Thursday, January 22, 2015

Stupid Easy Somewhat Healthy Saute


Let me just preface this recipe by saying that just about everything we cook is stupid-easy and somewhat healthy, sometimes entirely healthy.  So from now on, just assume that all recipes here are easy.  Unless I write "Really Difficult" in the title.

Also, let me apologize for not having a fancy kitchen or fancy camera.  I'm a fan of using my iPhone camera instead of the Canon DSLR (need to work on that), and we have a rental so the kitchen is not exactly stylish.  It does, however, have a gas stove and lots of storage.  So, I can't really complain.  But it is ugly.

As an aside, this ugly rental kitchen has hosted several parties a year, some of which we feed upwards of 30 people at.  So, not too shabby.  My point is, you can do it, too!

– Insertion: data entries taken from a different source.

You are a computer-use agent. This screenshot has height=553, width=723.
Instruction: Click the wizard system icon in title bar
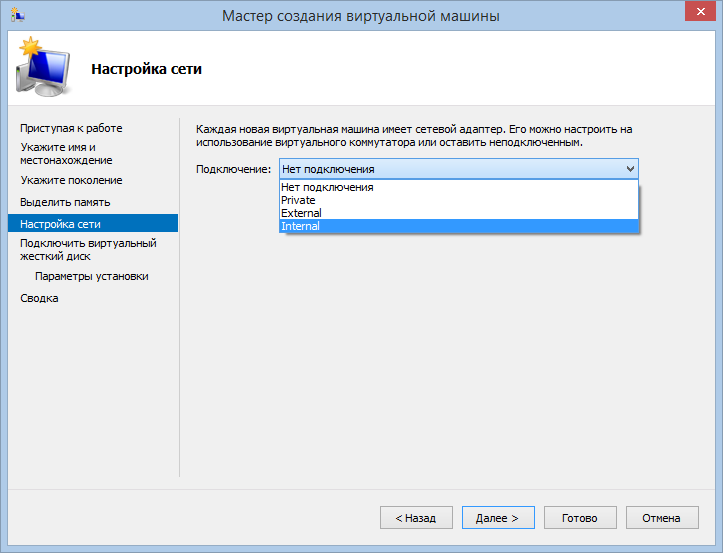click(x=17, y=15)
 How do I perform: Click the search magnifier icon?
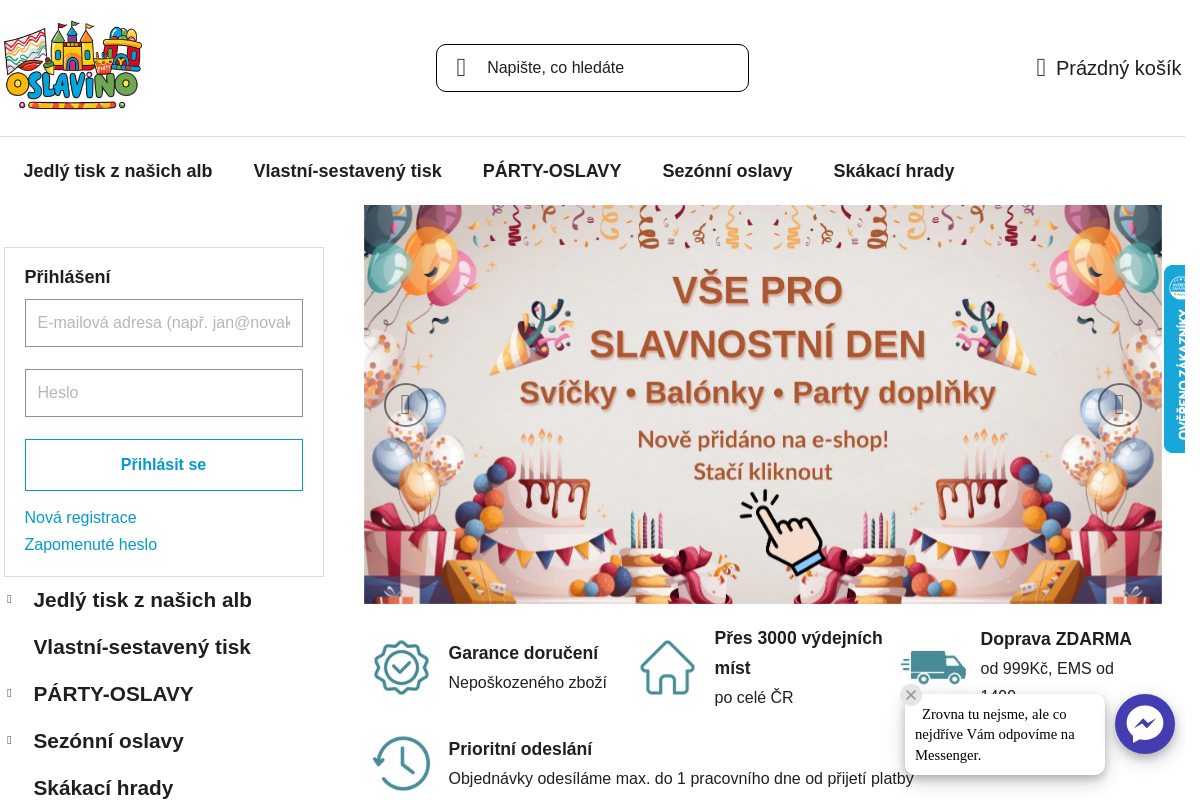point(461,68)
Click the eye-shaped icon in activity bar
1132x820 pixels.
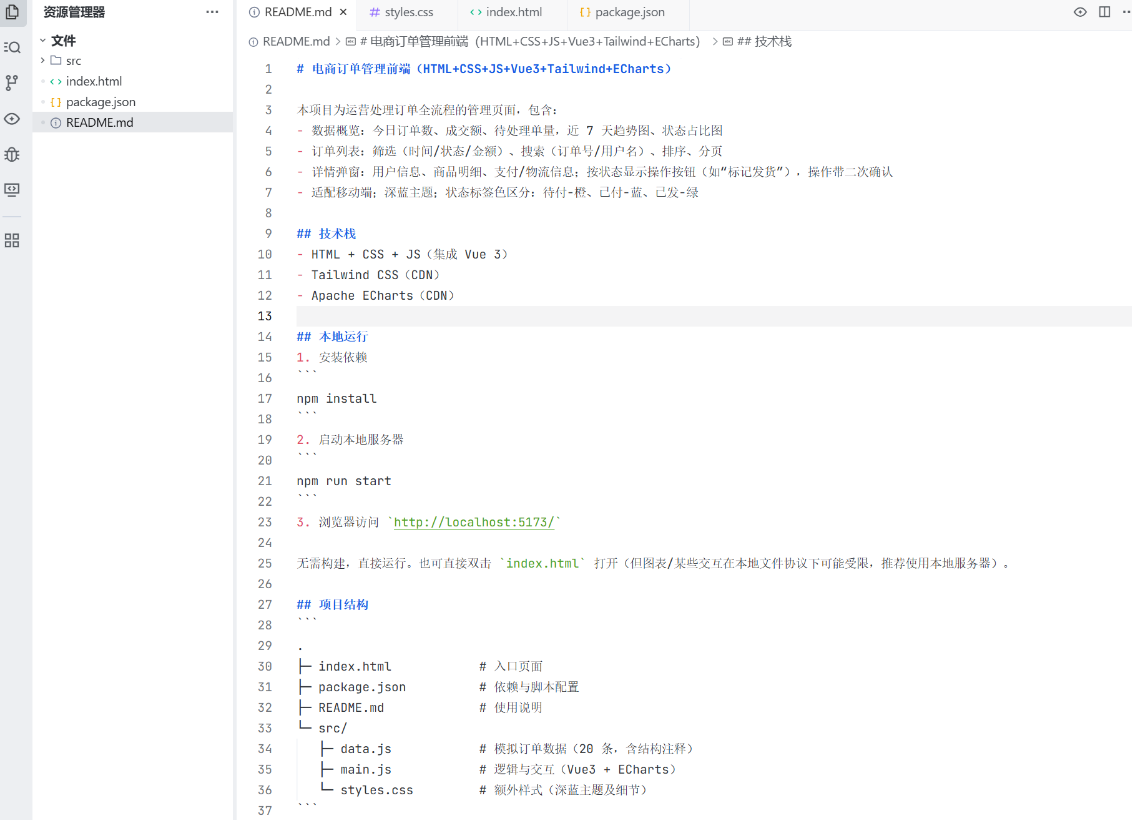[x=12, y=119]
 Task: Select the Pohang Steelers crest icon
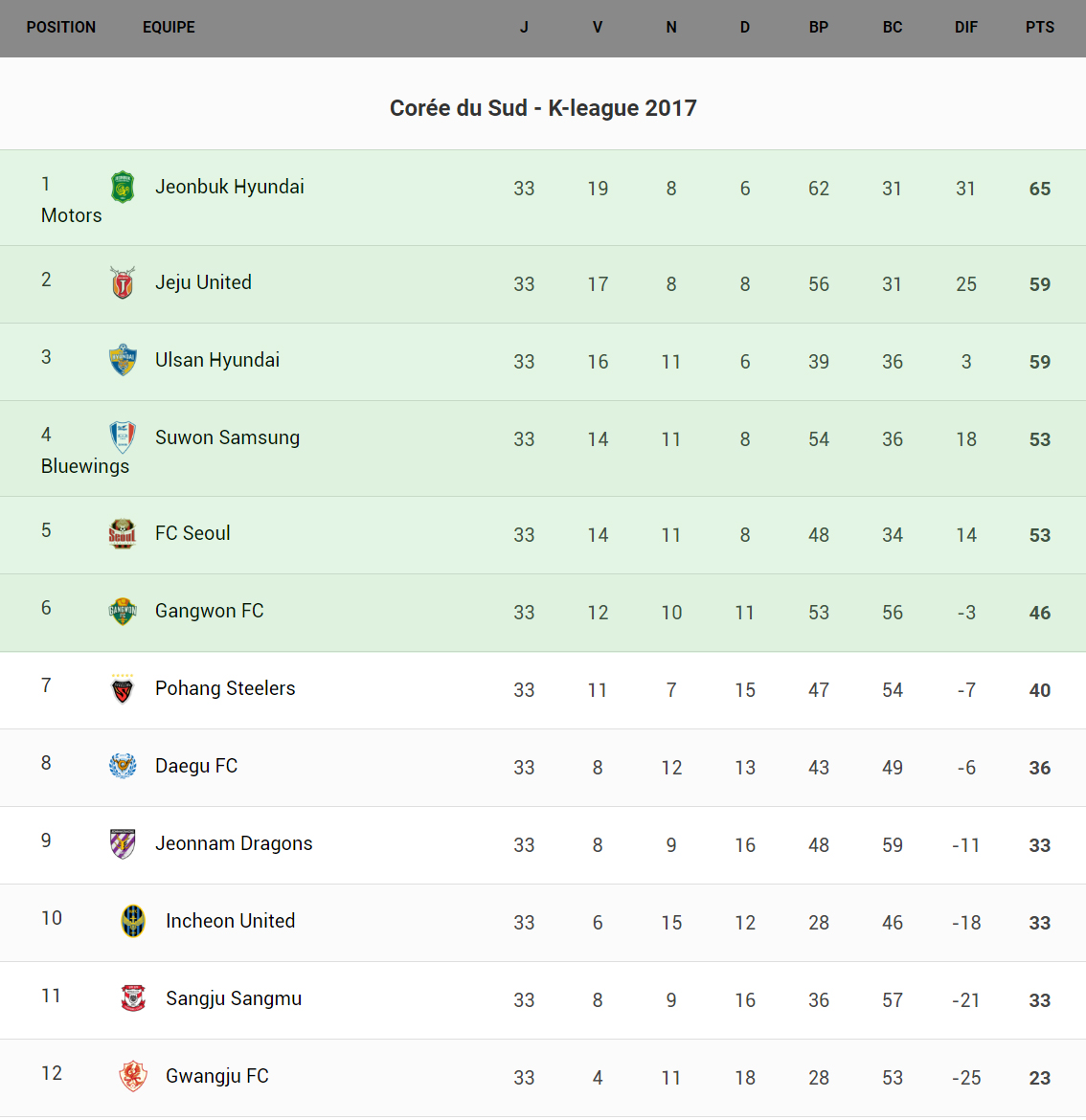[123, 688]
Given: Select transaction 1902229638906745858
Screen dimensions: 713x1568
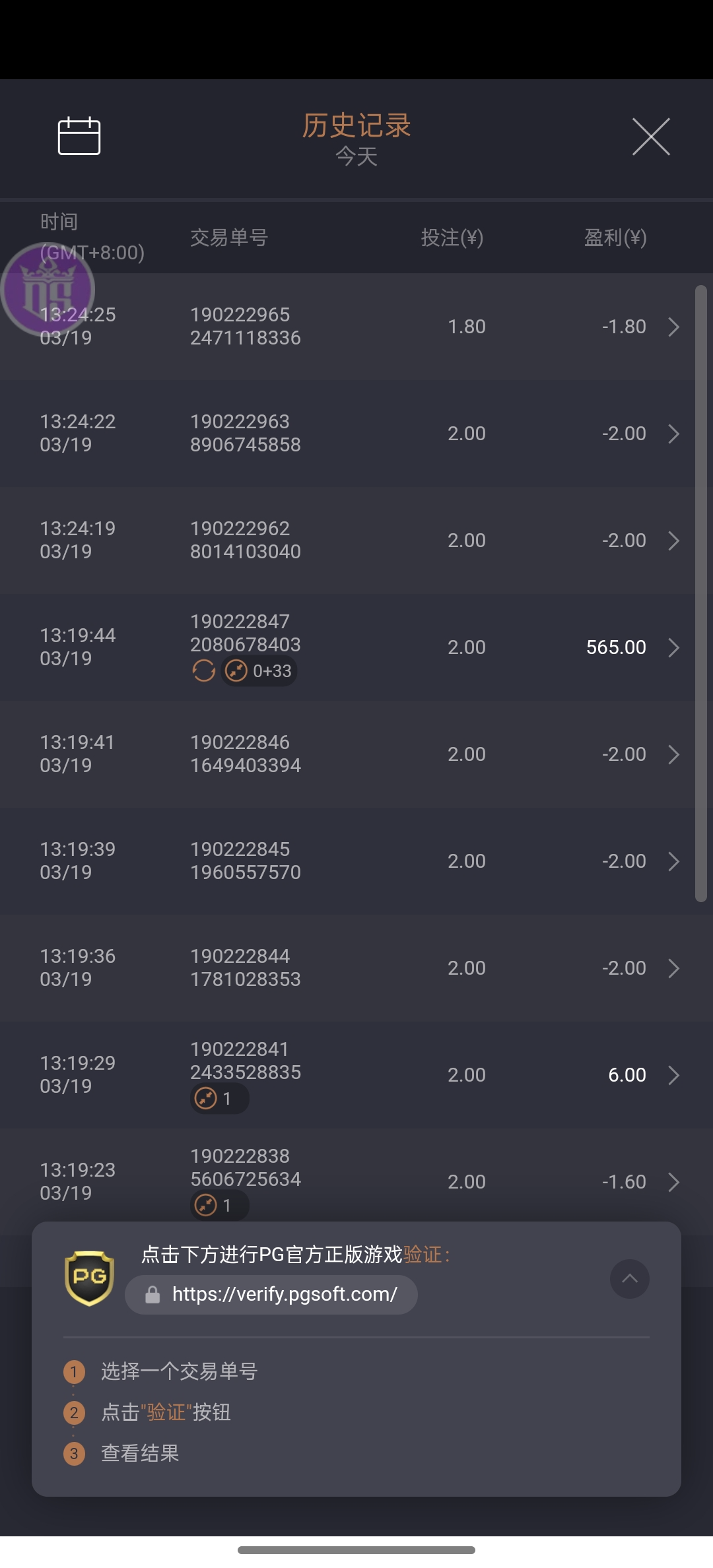Looking at the screenshot, I should coord(246,434).
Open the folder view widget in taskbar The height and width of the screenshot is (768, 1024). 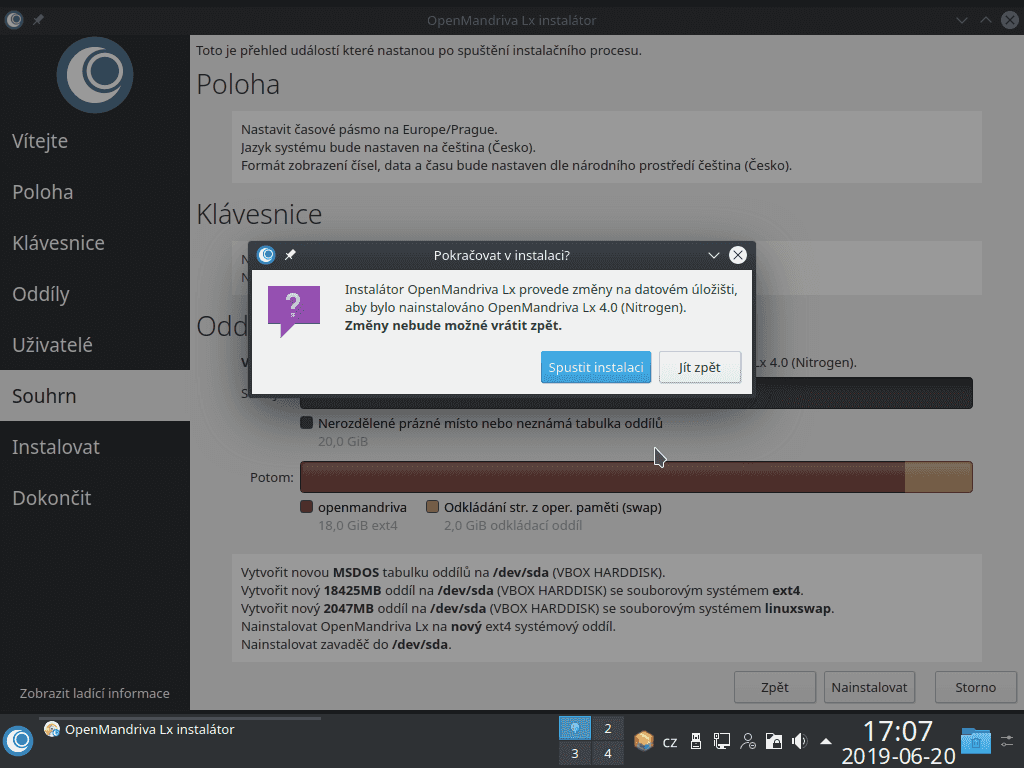coord(975,741)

The above picture is of a quick sauté we put together the other day.  I am a huge fan of Trader Joe's, but you can probably find the stuff elsewhere.  If you don't like to cook, don't know how, or don't have the time, I hope this recipe and others on the blog will change your mind.

Let's get cracking!

You'll need:

- Half pound of bacon or another fat source like a few glugs of oil
- Mirepoix mix or: one onion, two carrots, and two celery stalks (eyeball them), all diced, one pound total
- cooked lentils (about one pound cooked)
- at least one pound of greens of your choice.  Here, we used red spinach and green spinach.
- season to your taste:  always salt and fresh-cracked pepper, and here I added some garlic powder and French thyme.
  1. We started this out by putting about half a pound of bacon in a hot pot.  If you're a veg, you can use olive oil or fake bacon.  I prefer thick-cut and as free of additives as you can get.  We sliced it into half-inch chunks.  It'll cook down.
  2. When bacon has rendered fat and begun to brown, add mirepoix.  Mirepoix, which is not in the spelling dictionary on this word processor, is a combination of diced/minced onions, carrots, and celery.  "Your aromatics," as some may say.  The Italian word for it is sofrito.  In Cajun cooking, they use red bell peppers instead of carrots in their "Holy Trinity."  Again, Trader Joe's commercial:  they make a pre-chopped container of mirepoix, or as one lady there asked for it, "soup starter."  Yes, it's fresh and it's fine and dandy.  Or, you can buy the items separately and process them.  Since we were lazy, we got the container, and didn't even need to use a chef's knife when preparing this.  More time to drink beer!
  3. When carrots begin to soften and onions are translucent, add the cooked lentils.  You might need to break them up if they are in a container like the one Trader Joe's has--they are all stuck in a block.  Let the bacon grease coat them and everything meld and soften.
  4. When everything starts to get browned, lentils are broken down and warm, and mirepoix is well on its way to rendering out all its flavors, add the greens.  This is the fun part.  You might need to add them in batches because huge amounts break down into a tiny little bit.  Can you imagine all those NUTRIENTS in those greens?  Holy smokes.  Amazing.  You'll feel like Popeye the Sailor Man after this.  Please tell me you understand that reference.  If not, YouTube it.  All you do is stir those greens around, coat them with the pan liquid, and things wilt down.  Keep stirring for a few minutes and you will have something similar to what's pictured above.
  5. Correct the seasoning, as you never know how salty the bacon will make things (usually I need to add a bit more salt).  Add the other seasoning.  Mix and sit to meld flavors.
  6. You can let it sit or eat right away.  I encourage you to play around with ratios and ingredients.  Maybe you don't like lentils (what's wrong with you?)--you can sub out any other bean or legume.  This is a vegan meal if you leave out the bacon and add vegetable oil of some sort.  Any green that benefits from being cooked will work here.  You can add bell peppers, too (lots of nutrients), add broth to turn it into a soup or stew, or plop a poached or over-medium egg on top to make things rich.  The sky's the limit when you're cooking.  Cooking is fun!